La compassione che fa la differenza
E un particolare della parabola che Gesù ci racconta ci spiazza. Perché la capacità di amare secondo il Vangelo non è la prerogativa di qualcuno, ma è alla portata di tutti. Oltre ogni appartenenza religiosa, oltre la pretesa intellettuale di chi, sapendo, dunque può. Oltre ogni appropriazione di gruppo o di casta. L'amore carico di compassione, stando al Vangelo, lo può attuare persino un samaritano. Un eretico che non la pensa come me. Uno che non crede in Dio come ci credo io. Forse Gesù potrebbe sembrarci un po' paradossale quando Si racconta così. Ma è proprio qui che si dimostra dove tira il vento del Vangelo: contano i fatti di Vangelo più che non le parole.
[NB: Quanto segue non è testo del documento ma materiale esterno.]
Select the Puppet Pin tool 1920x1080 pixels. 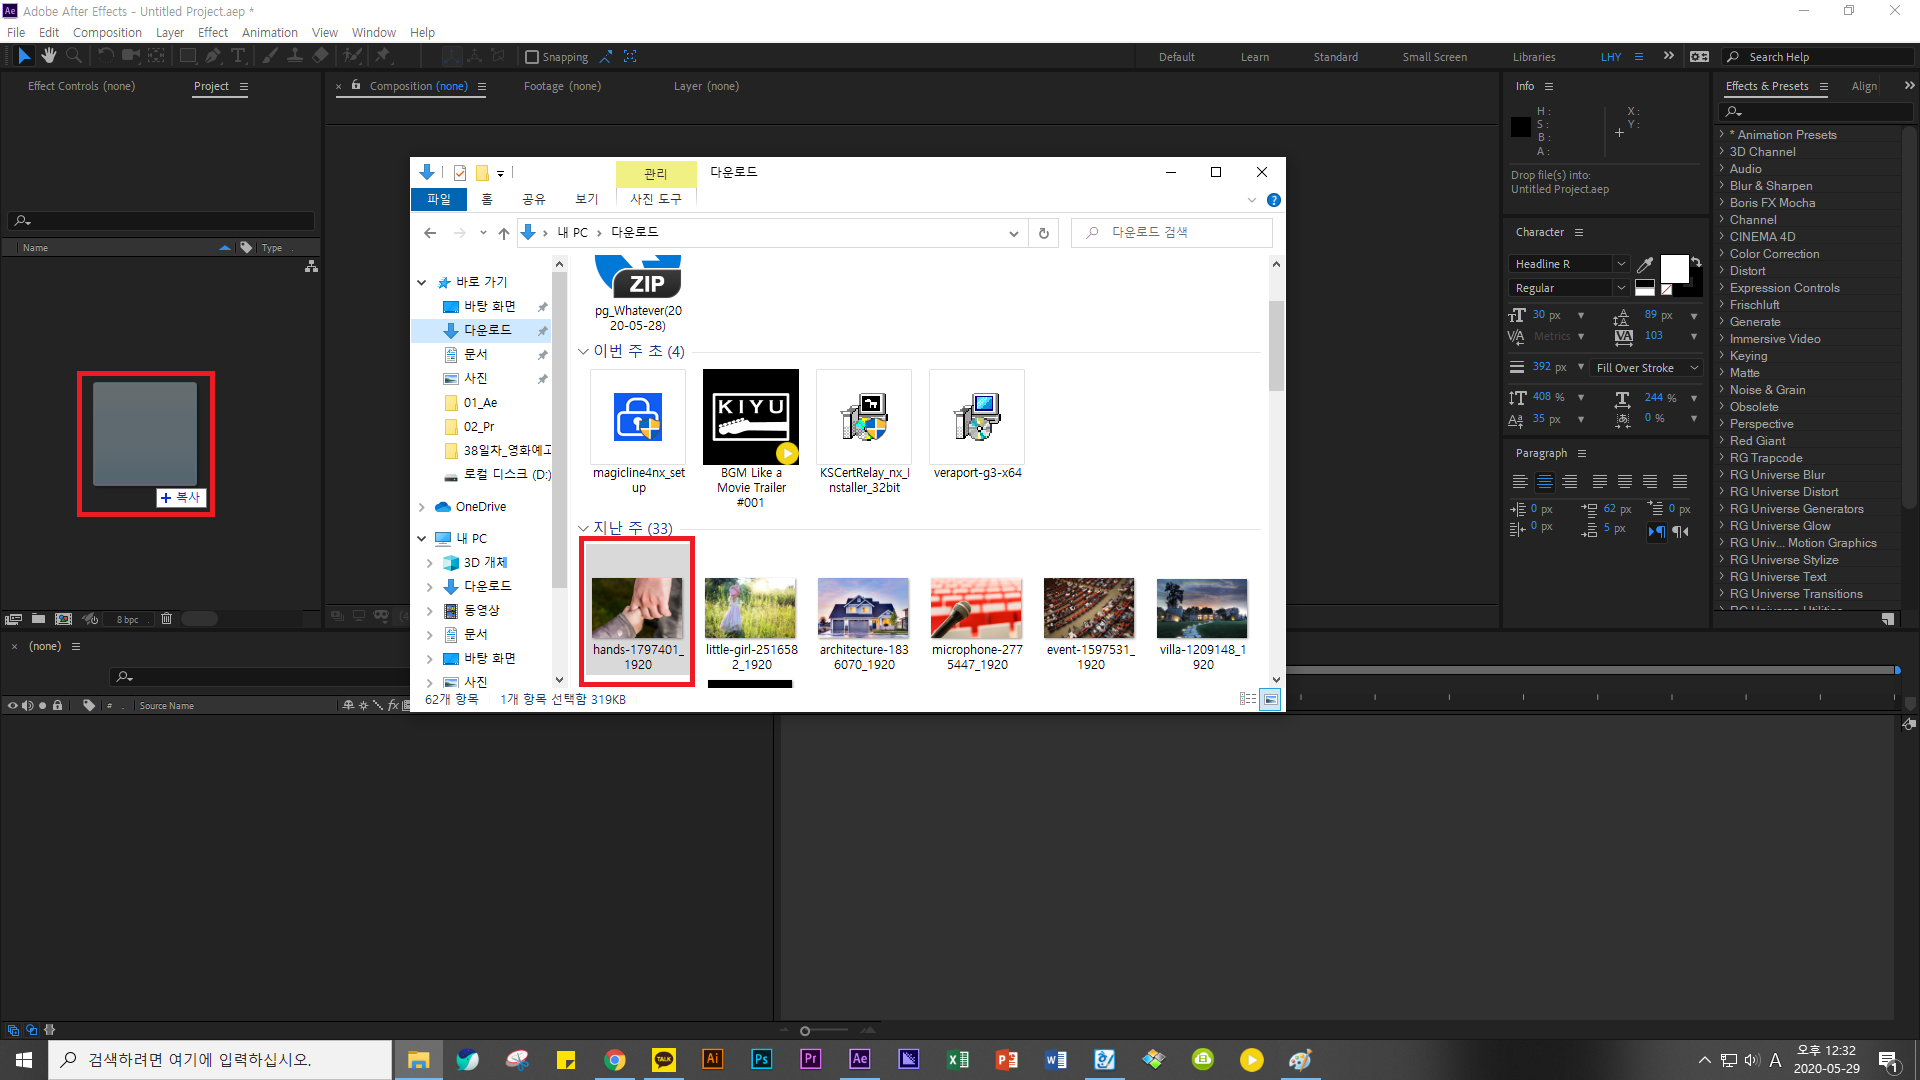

Gesù ci sta dicendo: voglio anzitutto fatti di Vangelo. Del sacerdote e del levita, che conoscevano le parole della Legge, Gesù racconta che videro quel poveretto, ma passarono oltre. Del Samaritano, invece, annota che, passando accanto a quell'uomo martoriato “lo vide e ne ebbe compassione. Gli si fece vicino, gli fasciò le ferite, versandovi olio e vino; poi lo caricò sulla sua cavalcatura, lo portò in un albergo e si prese cura di lui”. In amore la differenza non la fa l'appartenenza, ma la compassione. A Gesù interessa che dal fondo del nostro cuore scaturiscano sempre viscere di misericordia, squarci profondi di compassione. Volendo che qualcosa ci si muova dentro. Ci commuova e ci inquieti. Vicini al Regno di Dio non sono, infatti, quelli che pensano: “che ne sarà di me, se mi fermo?”, ma coloro che pensano piuttosto: “che ne sarà di lui, se non mi fermo?” (M. L. King).